Understanding Agentic Function-Calling with Multi-Modal D…

Agentic function-calling lets LLMs orchestrate tool calls across databases and object storage, iterating queries and file analysis to answer cross-source questions. It relies on tool schemas, injected schemas, iteration caps, and cross-reference patterns for reliable, production-ready multi-modal data access.

Large language models can now orchestrate function calls across databases and object stores. This post explains agentic function-calling with multi-modal data access. It states what changed and why it matters for production systems.

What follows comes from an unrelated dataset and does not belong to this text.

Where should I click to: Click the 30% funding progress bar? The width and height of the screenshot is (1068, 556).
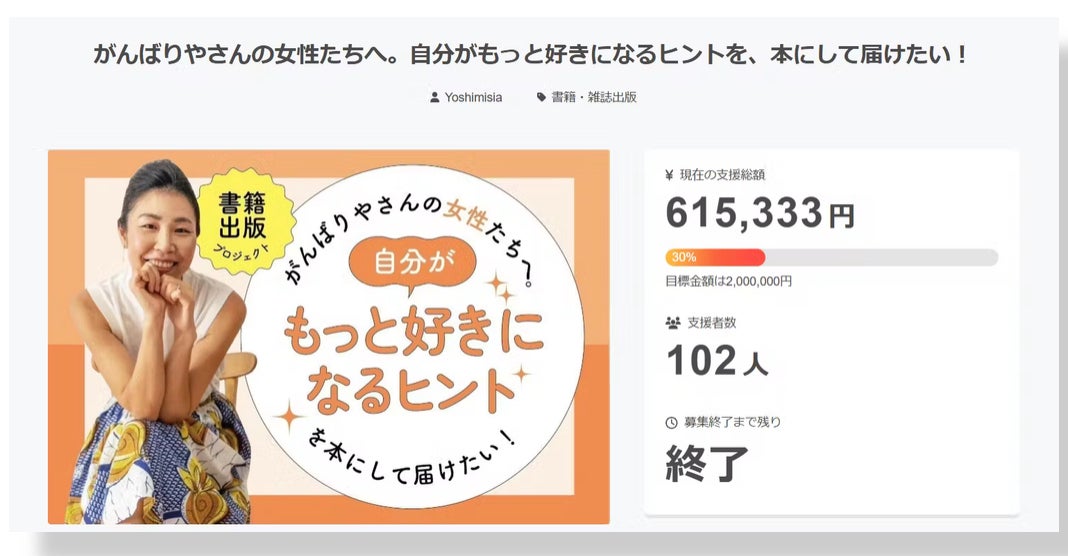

Main feature/change and impact

Agentic function-calling gives LLMs structured tool access to heterogeneous data stores. The model requests functions, receives results, and iterates without hard-coded control flow. This reduces bespoke endpoint proliferation for cross-source questions. It enforces a contract between model and system through tool schemas and typed parameters. The result is more reliable, auditable, and maintainable integrations between SQL and blob storage.

Practical implications

Architects must provide precise tool schemas, live schemas, and iteration caps to avoid hallucinations and infinite loops. Implement a cross-reference pattern with a BlobPath column for indexed discovery and fast retrieval. Enforce security boundaries so the LLM never directly accesses raw stores. Instrument iteration counts, errors, and tool outputs for observability and graceful fallbacks in production.
“Show me the details of the largest file uploaded last week”, “That’s the core idea behind Agentic Function-Calling with Multi-Modal Data Access.”
Deployers should inject live table schemas and sample rows into system prompts at startup. Set a maximum iteration cap and explicit retry logic for tool errors. Monitor tool usage, latency, and cost to prevent runaway downloads. Start with a narrow, auditable tool set and expand based on operational telemetry.

Key points from the article:

  • Function-calling returns structured requests for external tool execution.
  • Agentic systems use autonomy, tool use, and iterative reasoning.
  • Cross-reference pattern links SQL rows to blob storage paths.
  • Inject live schema to prevent hallucinated SQL column names.
  • Iteration caps prevent infinite tool-call loops and runaway costs.